Mr. Speaker, I wish I had four hours to talk about this. This is really about checking our privilege as Canadians.
Women in most places around the world are forced into early marriage. They do not have access to education. They experience malnourishment during pregnancy. They have to undergo things like female genital mutilation or face ostracization by their communities. There is early and forced marriage. They are subject to subjugation under religious practices at the behest of state-run governments that are managed by codification of archaic religious practices. Around the world, women are not equal. Even in Canada, women are not truly equal yet.
On my colleague's point, if the Prime Minister were actually a feminist, why did he vote against the Yazidi genocide motion? Why did it take him months to recognize that Canada, if we were truly welcoming refugees, should be prioritizing women who survived sexual slavery.

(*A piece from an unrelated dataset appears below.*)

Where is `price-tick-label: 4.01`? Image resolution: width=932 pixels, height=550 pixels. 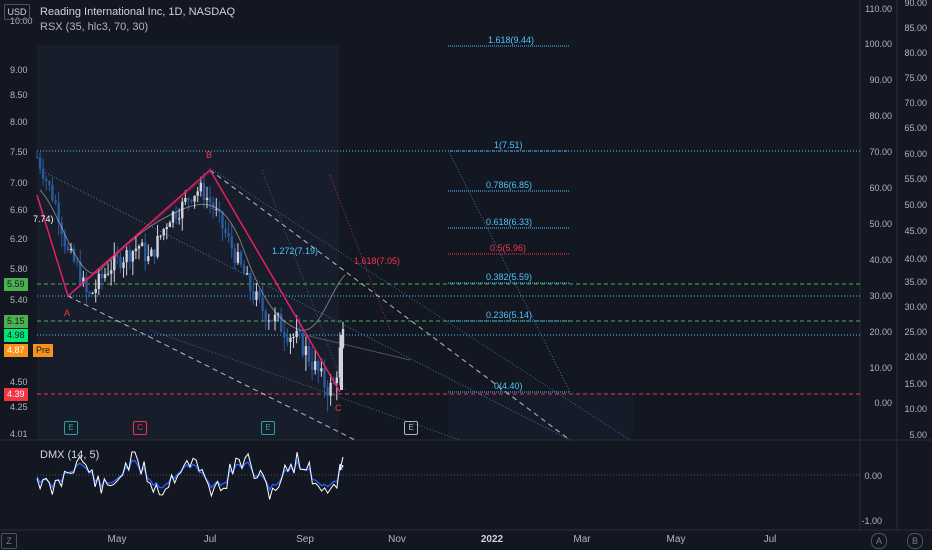 price-tick-label: 4.01 is located at coordinates (19, 434).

I met Nadia Murad. I have met survivors of this slavery, and these are women who we should be helping most. Why? Because she had the courage, after that happened to her, to stand and say, “I am a feminist, and I will stop what is happening to my people and the women around me”. The Prime Minister had the opportunity to stand and help her, and we had to drag him kicking and screaming into that.
It is not just about abroad. As I said earlier, it is about right here at home. In the last Parliament, our feminist Prime Minister stood and voted against matrimonial property rights for first nations women. If we cannot talk about the rights of women internationally with respect to their equality and the Prime Minister will not do it, what is his brand of feminism? Nothing.